Post by Chris Bradley »

Thanks for bearing with my line, Carl, I realise that picking over basic fundamentals isn't everyone's interest. I also recognise that there have been many previous threads that capture many of these details. I do do the searches before posting and I'm actually writing on the basis of the things I find there.

But to my mind there are few good practical conclusions to relate practice to theory, and I'm having a go at that. I recognise all that you are saying about the grand expanse of other mechanisms going on at the same time. Of course this is so. But surely accepting it all as impossible to rationalise will not advance fusor [or any other] technology as a science.

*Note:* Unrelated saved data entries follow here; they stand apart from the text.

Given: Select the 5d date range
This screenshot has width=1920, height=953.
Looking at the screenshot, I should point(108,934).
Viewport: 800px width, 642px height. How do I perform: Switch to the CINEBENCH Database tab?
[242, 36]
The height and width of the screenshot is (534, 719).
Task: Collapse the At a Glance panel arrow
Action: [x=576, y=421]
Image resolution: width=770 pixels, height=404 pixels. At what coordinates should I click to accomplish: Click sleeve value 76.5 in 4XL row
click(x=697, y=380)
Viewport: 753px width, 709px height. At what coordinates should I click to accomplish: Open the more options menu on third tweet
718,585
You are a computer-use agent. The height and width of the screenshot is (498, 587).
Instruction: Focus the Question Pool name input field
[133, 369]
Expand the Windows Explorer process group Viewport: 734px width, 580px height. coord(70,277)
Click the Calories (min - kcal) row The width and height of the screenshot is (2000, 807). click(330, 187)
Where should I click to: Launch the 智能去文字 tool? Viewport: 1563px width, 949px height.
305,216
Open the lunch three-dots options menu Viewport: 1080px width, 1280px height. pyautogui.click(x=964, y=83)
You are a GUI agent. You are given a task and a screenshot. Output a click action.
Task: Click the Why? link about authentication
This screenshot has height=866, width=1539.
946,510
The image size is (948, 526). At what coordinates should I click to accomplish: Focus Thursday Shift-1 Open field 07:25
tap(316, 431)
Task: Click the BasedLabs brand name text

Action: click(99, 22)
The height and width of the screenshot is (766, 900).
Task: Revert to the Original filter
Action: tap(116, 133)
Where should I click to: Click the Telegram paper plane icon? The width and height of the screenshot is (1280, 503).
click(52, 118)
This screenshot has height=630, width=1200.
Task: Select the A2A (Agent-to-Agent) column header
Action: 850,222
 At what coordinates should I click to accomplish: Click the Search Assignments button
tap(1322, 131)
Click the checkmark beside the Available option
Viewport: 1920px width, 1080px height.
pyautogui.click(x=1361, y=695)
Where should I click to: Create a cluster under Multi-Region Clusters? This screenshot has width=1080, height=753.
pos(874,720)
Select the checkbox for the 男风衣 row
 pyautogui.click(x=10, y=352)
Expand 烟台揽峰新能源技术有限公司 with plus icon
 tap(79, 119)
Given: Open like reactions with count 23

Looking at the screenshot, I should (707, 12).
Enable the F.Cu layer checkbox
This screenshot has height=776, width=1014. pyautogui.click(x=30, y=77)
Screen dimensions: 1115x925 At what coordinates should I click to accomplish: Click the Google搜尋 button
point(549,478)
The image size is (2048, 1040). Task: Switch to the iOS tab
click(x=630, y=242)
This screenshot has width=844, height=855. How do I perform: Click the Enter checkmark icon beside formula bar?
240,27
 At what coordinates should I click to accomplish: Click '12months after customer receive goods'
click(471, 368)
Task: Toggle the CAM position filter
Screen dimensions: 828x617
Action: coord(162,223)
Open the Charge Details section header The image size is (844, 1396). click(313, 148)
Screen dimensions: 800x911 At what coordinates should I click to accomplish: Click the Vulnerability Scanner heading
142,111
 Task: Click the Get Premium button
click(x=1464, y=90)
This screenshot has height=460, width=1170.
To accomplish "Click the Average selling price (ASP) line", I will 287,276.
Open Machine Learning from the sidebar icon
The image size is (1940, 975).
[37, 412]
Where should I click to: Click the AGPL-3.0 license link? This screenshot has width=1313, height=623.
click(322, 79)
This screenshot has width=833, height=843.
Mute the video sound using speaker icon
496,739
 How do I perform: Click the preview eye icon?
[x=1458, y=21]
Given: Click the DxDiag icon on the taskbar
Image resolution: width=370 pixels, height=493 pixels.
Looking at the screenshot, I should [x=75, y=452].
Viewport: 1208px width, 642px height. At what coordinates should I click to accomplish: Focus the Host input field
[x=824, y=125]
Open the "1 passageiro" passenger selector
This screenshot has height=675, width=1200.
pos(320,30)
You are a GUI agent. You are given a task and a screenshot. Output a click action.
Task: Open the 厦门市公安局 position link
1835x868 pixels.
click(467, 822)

Sometimes modern science has taught us so much that we fear to simplify anything anymore because we know there will be all these other detailed complexities. But could we at least try to make some simplifications and just see which one gets us closer to a practical understanding? The one that gets us closest is then the starting point, then we work on the next one that gets us a bit closer. We may then begin to see the exceptions and the variations to these simplifications, but that's fine - it's just a 'straw man' to knock down and then make better. This is, after all, how modern science has got to where it's got to.

There is now so much material in so many disciplines that if one really were to throughly look through everyone else's research material that had any bearing on something new, I reckon in many cases they'd be dead before they read it all! Better to have a decent look proportionate to the amount of time you've got, then have a go and expect to get picked up by people directing you to the prior work.

best regards,

Chris MB.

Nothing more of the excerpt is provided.